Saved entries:
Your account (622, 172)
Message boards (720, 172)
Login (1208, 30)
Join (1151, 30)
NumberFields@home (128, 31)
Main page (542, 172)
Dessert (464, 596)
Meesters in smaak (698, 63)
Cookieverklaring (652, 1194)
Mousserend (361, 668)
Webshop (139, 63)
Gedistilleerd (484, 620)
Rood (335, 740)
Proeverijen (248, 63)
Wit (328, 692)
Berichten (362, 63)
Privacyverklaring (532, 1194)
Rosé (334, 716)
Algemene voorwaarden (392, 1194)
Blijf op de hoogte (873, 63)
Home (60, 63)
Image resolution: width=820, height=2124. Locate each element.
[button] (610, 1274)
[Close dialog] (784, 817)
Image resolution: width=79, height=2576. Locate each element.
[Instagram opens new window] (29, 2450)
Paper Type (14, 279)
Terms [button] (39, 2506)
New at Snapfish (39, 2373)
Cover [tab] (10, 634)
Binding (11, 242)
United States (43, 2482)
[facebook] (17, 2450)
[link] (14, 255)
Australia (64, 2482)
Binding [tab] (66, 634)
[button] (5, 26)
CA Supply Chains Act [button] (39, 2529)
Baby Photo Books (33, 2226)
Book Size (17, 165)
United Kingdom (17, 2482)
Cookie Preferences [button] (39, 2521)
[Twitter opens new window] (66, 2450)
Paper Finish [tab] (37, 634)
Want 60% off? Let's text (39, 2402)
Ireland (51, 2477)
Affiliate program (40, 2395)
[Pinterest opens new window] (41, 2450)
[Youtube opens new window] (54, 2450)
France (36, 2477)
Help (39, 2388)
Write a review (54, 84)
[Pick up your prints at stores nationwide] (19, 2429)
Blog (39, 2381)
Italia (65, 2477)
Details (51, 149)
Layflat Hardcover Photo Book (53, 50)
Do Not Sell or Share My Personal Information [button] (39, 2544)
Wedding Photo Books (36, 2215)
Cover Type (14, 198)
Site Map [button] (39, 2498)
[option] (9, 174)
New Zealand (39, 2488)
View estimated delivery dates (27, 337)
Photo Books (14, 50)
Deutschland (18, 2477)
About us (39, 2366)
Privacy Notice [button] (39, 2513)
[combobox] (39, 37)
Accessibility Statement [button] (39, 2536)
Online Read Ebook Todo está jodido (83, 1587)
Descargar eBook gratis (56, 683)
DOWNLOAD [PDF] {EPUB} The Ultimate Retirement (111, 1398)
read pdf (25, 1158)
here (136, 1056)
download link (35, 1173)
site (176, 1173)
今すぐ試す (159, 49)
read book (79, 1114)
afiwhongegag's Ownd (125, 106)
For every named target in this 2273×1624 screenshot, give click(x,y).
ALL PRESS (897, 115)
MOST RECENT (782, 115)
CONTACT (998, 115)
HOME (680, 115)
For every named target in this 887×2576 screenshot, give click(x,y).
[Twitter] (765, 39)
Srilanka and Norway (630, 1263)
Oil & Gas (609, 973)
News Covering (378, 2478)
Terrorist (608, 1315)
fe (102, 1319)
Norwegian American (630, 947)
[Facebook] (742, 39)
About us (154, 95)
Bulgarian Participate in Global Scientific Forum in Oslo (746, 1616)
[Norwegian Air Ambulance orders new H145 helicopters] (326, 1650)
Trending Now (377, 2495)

What needs to be done:
The answer should be the exact lines running from the line containing "Cookie Preferences [button] (39, 2521)" to the last line of the entries, with nothing else.

Expected output:
Cookie Preferences [button] (39, 2521)
[Twitter opens new window] (66, 2450)
Paper Finish [tab] (37, 634)
Want 60% off? Let's text (39, 2402)
Ireland (51, 2477)
Affiliate program (40, 2395)
[Pinterest opens new window] (41, 2450)
[Youtube opens new window] (54, 2450)
France (36, 2477)
Help (39, 2388)
Write a review (54, 84)
[Pick up your prints at stores nationwide] (19, 2429)
Blog (39, 2381)
Italia (65, 2477)
Details (51, 149)
Layflat Hardcover Photo Book (53, 50)
Do Not Sell or Share My Personal Information [button] (39, 2544)
Wedding Photo Books (36, 2215)
Cover Type (14, 198)
Site Map [button] (39, 2498)
[option] (9, 174)
New Zealand (39, 2488)
View estimated delivery dates (27, 337)
Photo Books (14, 50)
Deutschland (18, 2477)
About us (39, 2366)
Privacy Notice [button] (39, 2513)
[combobox] (39, 37)
Accessibility Statement [button] (39, 2536)
Online Read Ebook Todo está jodido (83, 1587)
Descargar eBook gratis (56, 683)
DOWNLOAD [PDF] {EPUB} The Ultimate Retirement (111, 1398)
read pdf (25, 1158)
here (136, 1056)
download link (35, 1173)
site (176, 1173)
今すぐ試す (159, 49)
read book (79, 1114)
afiwhongegag's Ownd (125, 106)
For every named target in this 2273×1624 screenshot, give click(x,y).
ALL PRESS (897, 115)
MOST RECENT (782, 115)
CONTACT (998, 115)
HOME (680, 115)
For every named target in this 887×2576 screenshot, give click(x,y).
[Twitter] (765, 39)
Srilanka and Norway (630, 1263)
Oil & Gas (609, 973)
News Covering (378, 2478)
Terrorist (608, 1315)
fe (102, 1319)
Norwegian American (630, 947)
[Facebook] (742, 39)
About us (154, 95)
Bulgarian Participate in Global Scientific Forum in Oslo (746, 1616)
[Norwegian Air Ambulance orders new H145 helicopters] (326, 1650)
Trending Now (377, 2495)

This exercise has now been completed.